Democrats there introduced House Bill 2198 – legislation that if enacted into law would ban a broad swath of event contracts, extending well beyond the sports derivatives that have brought the prediction markets industry into the mainstream.

The legislature finds that recent developments in the consumer-focused sector of the financial market have allowed for individuals to create financial incentives and motivations for the occurrence of events involving athletics, politics, catastrophe, and death,” according to text of the bill.

Included in the bill are comments on event contracts violating various “moral and ethical standards” and the view that prediction market operators are exploiting loopholes in Hawaii’s famously stringent gaming laws. That state and Utah are the only two in the nation where no forms betting are legal, not even a state lottery.

Hawaii Taking Aim at Prediction Markets

While far removed from the mainland, Hawaii is joining a growing list of states of states applying scrutiny and legal pressure to prediction market operators.
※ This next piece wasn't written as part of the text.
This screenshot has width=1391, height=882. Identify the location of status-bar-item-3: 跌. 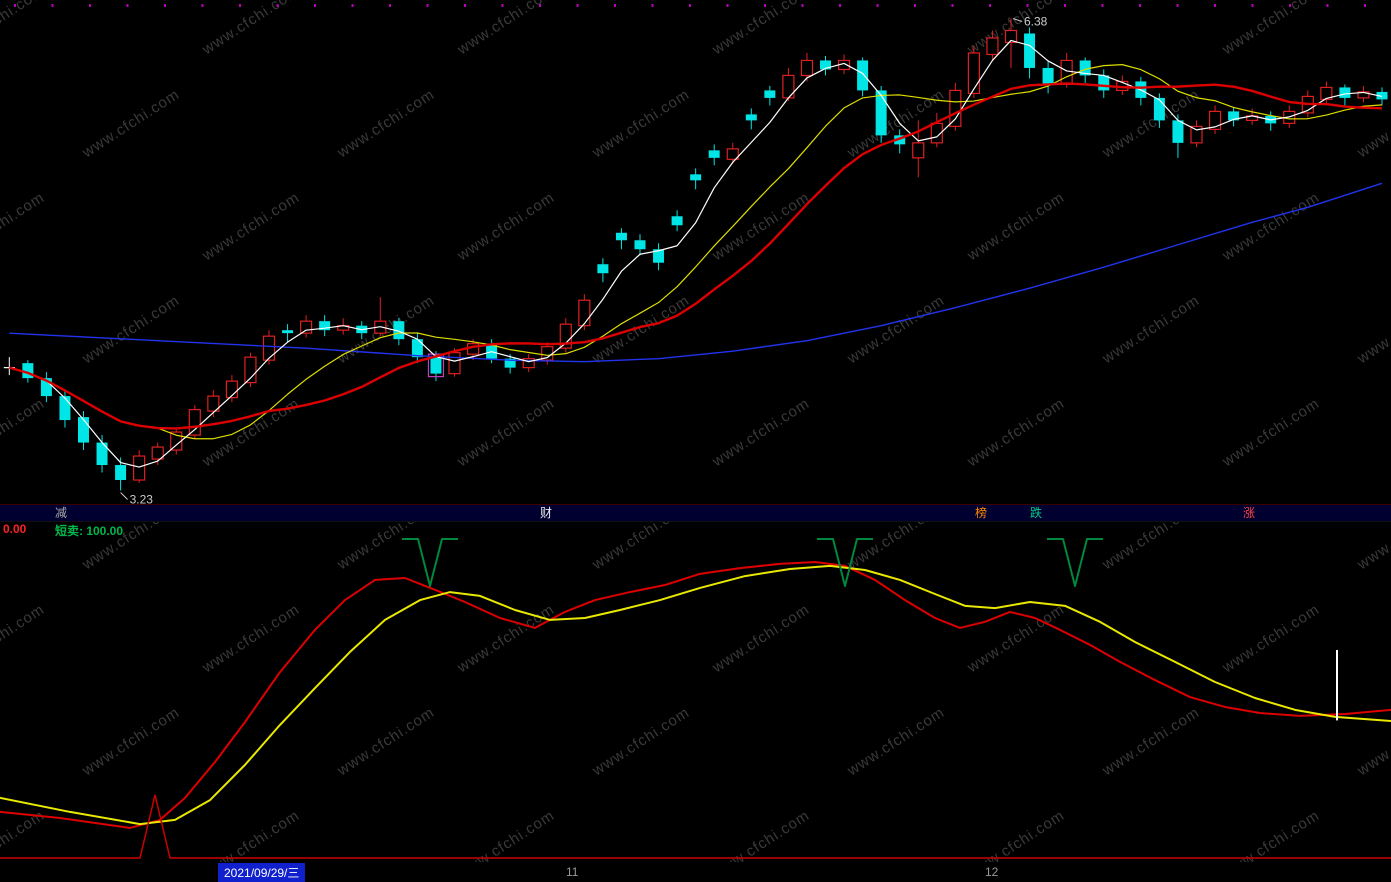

Many of those are jurisdictions in which sports betting is legal with regulators in those states asserting prediction market operators are skirting state gaming laws. That’s not the case in Hawaii, but supporters of HB 2198 want to modernize the state’s anti-gaming law to include event contracts.
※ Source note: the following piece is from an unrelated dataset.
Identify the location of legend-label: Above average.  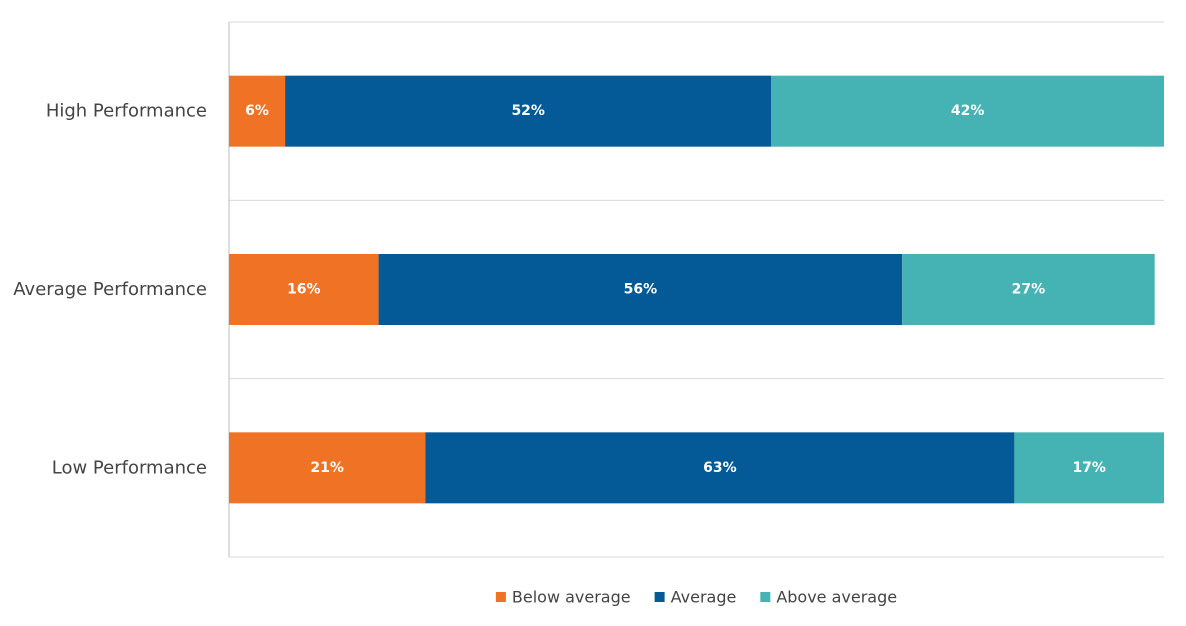
(836, 598).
“Accordingly, the purpose of this Act is to update Hawaii’s gambling laws to expressly prohibit prediction event contracts relating to sports, contests, people, politics, catastrophe, and death,” according to the legislation.

Currently, prediction markets are legal in Hawaii because the industry is relying on the assertion that it’s beholden to federal, not state regulators. The Commodities Futures Trading Commission (CFTC) regulates prediction markets, but given the recent spate of state legal wins against event contract companies, those firms may not be able to continue depending on their status as federally regulated entities.

Hawaii Wants to Amend Definition of Gambling

Hawaii, which has a history of considering gaming expansion only to ultimately reject it, could revise its current law’s definition of gambling in an effort to prohibit prediction markets from doing business there.

HB 2198 indicates that a person is gambling if they’re staking something of value on the outcome of an event they cannot control. The legislation makes clear that futures contracts aren’t gambling, but the lawmakers aren’t lumping event contracts in with traditional financial derivatives.

Supports of the bill want Hawaii’s gaming laws to reflect that financial products contingent upon the outcomes of future events include sporting events, political races, natural disasters, and deaths — all things available on prediction markets to wager on.